Jack grimaced to himself. Even given the aggressive stance that the Chinese military had recently been taking, that seemed unlikely. “Maybe aliens did it,” he murmured, remembering the odd electronic screech he had heard over the radio before the disaster. Wheeeooooeeee … EEEEEE!
Nah. It was the Great Chinese Science Experiment, no question about it.
“It could have been debris from Iridium-Cosmos,” Mission Control said, referring to the 2009 collision between a Russian communications satellite and an Iridium GPS sat.
“You know it wasn’t,” Howard grunted.
“Greg, we’re not going to go public with any kind of speculations until we do some analysis of the damage.”
“Fine,” Howard said. “Let’s get back to that. The insulation is too seriously damaged for us to fix.”

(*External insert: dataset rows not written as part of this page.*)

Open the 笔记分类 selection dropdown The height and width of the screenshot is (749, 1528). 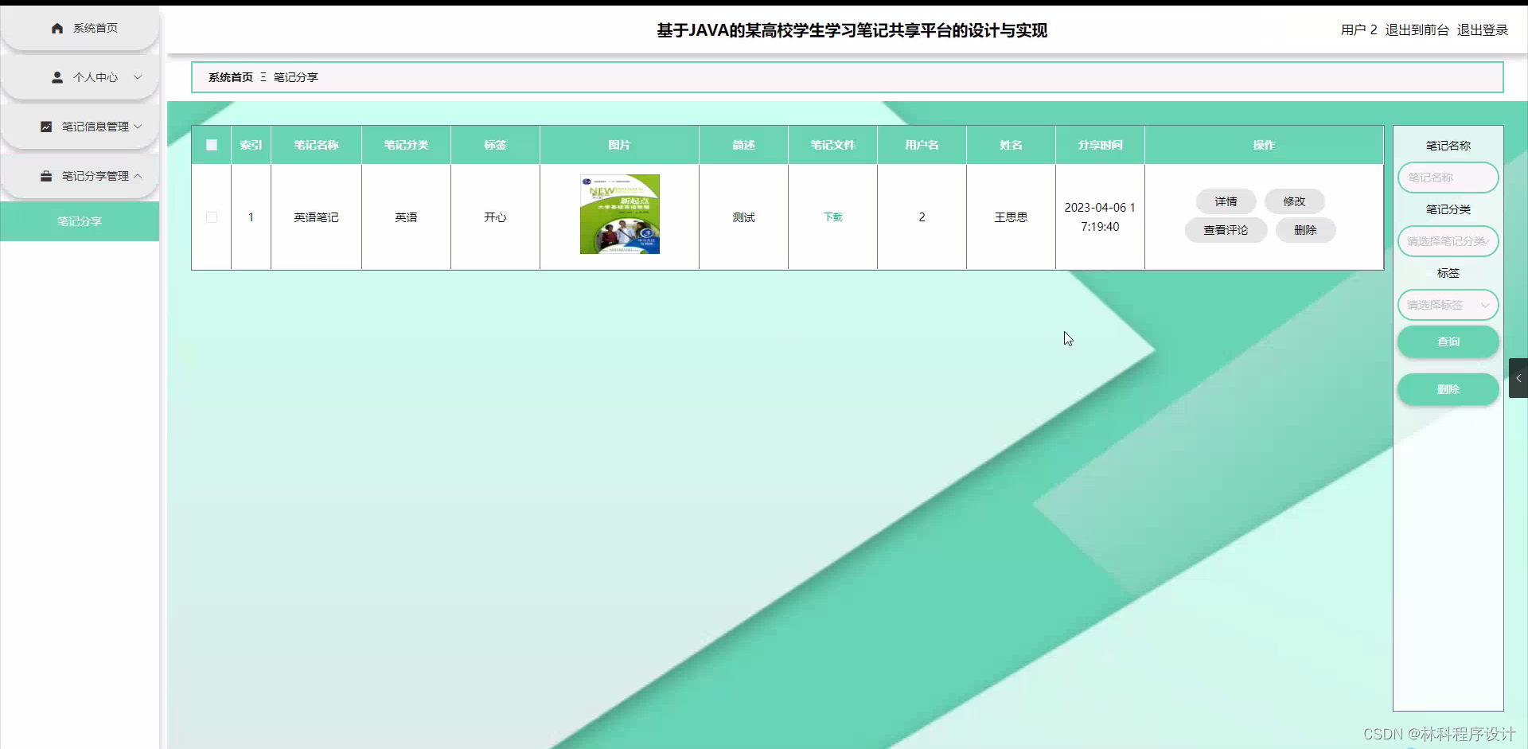[x=1448, y=241]
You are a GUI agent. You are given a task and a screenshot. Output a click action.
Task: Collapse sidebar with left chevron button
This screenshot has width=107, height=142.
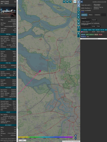tap(78, 6)
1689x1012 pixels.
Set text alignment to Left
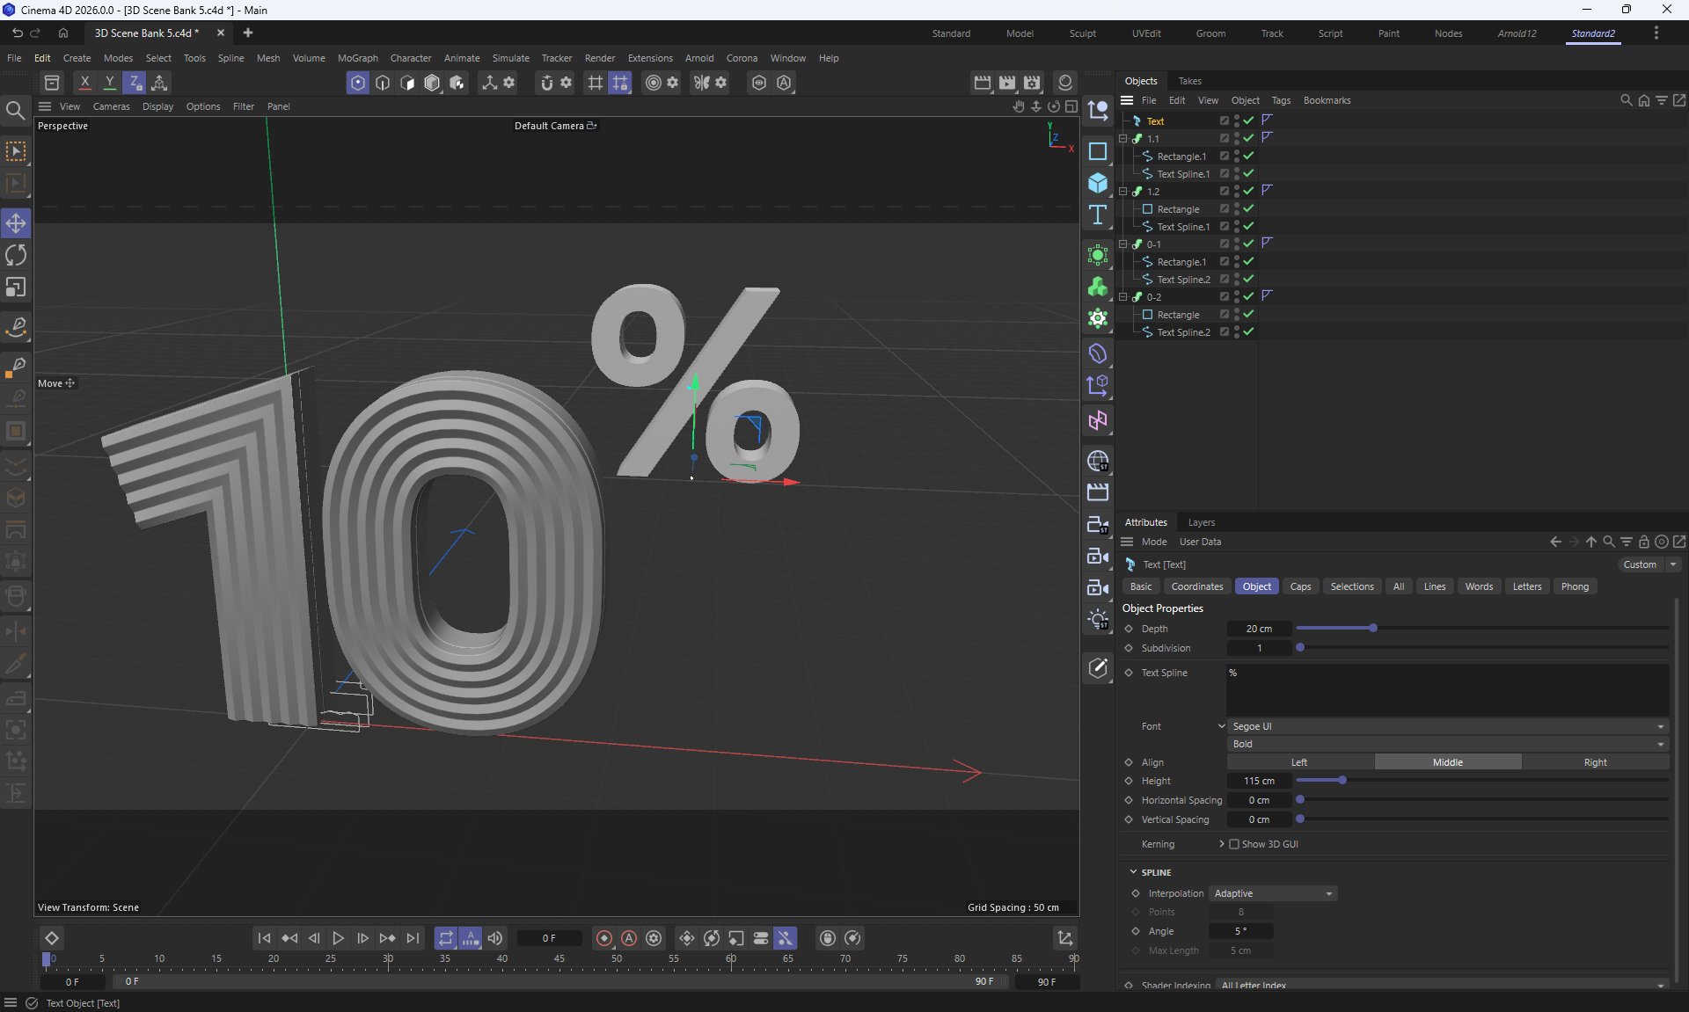1299,762
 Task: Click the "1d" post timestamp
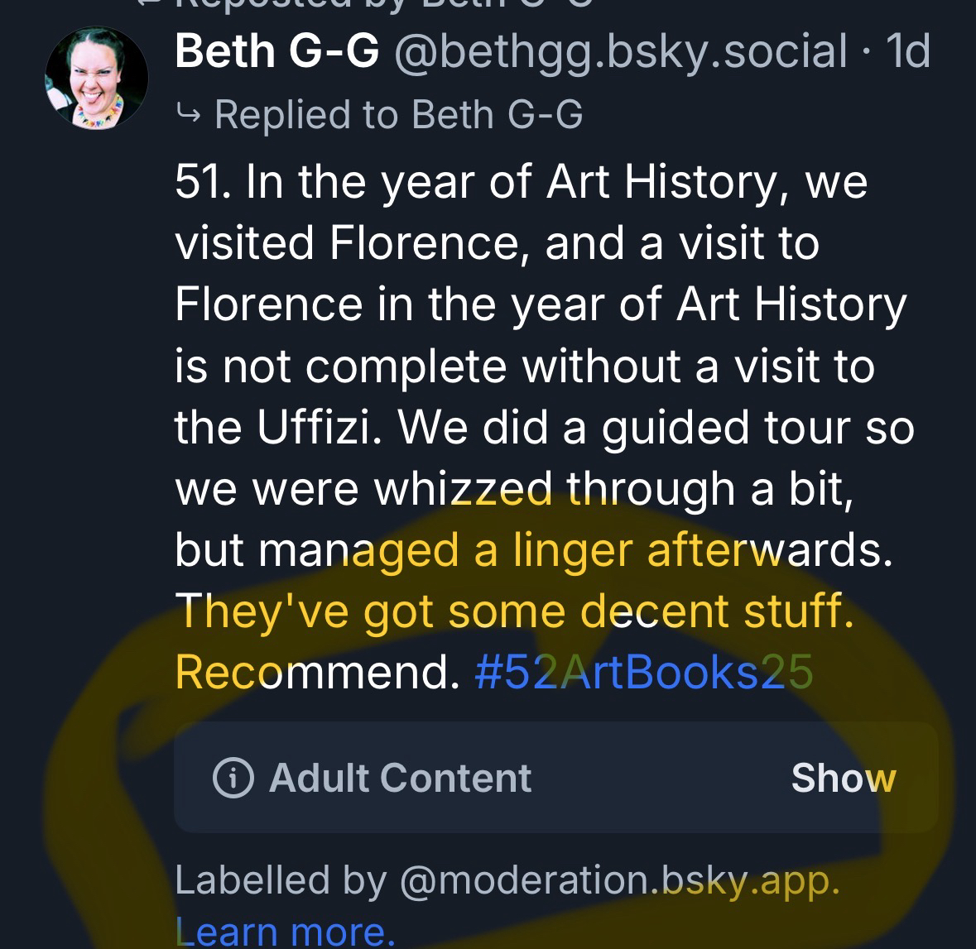click(x=907, y=51)
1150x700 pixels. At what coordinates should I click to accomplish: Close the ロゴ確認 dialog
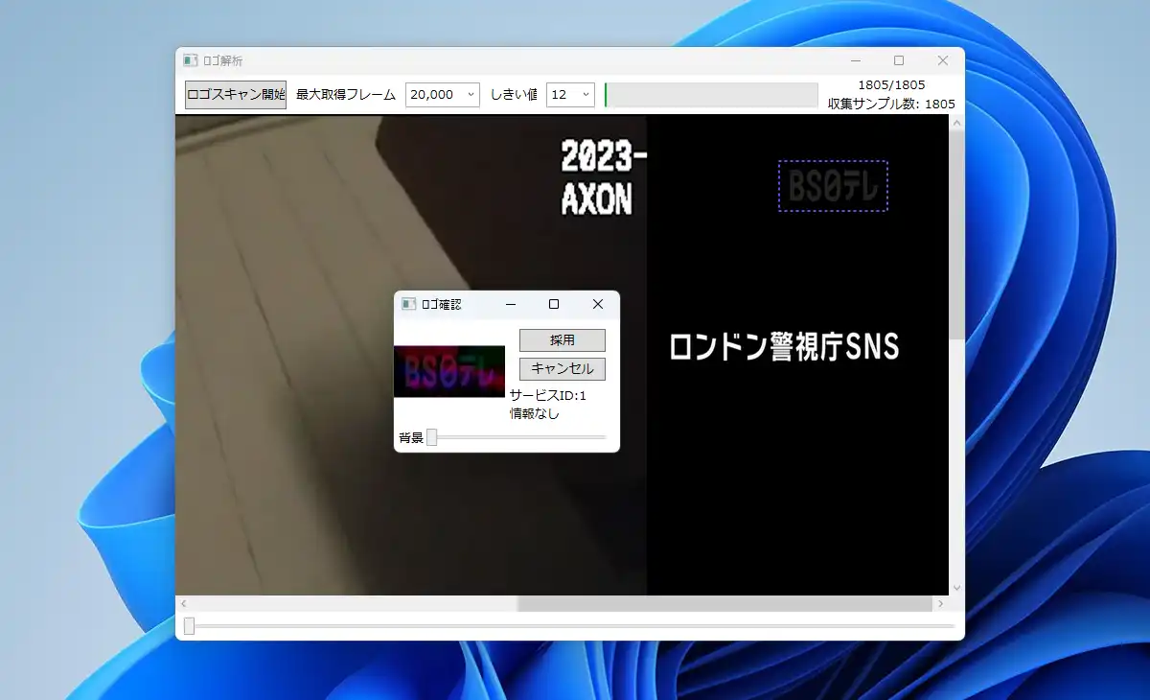[598, 304]
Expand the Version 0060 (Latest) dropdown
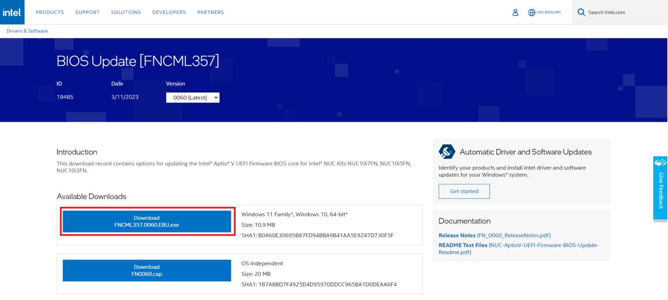This screenshot has height=300, width=668. tap(193, 97)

What he meant was: the Atlantis now had no re-entry system. Without extensive repairs, she was never going to return to Earth.
“If we’re going with the ISS lifeboat option, I want to change orbit to catch up with it.”
Jack pulled himself ‘down’ so his head poked into the mid-deck. He flashed a thumbs-up to Moskowitz and Rivera.
“Jack, get up here,” Howard said. “Need you to do an orbit change. We’re going to be cutting our margins thin on this, and you’ve got to do the burns with only one OMS online.”
On the mid-deck, Moskowitz and Rivera, in their underwear, holding hands, spun around in a clumsy zero-gee victory dance.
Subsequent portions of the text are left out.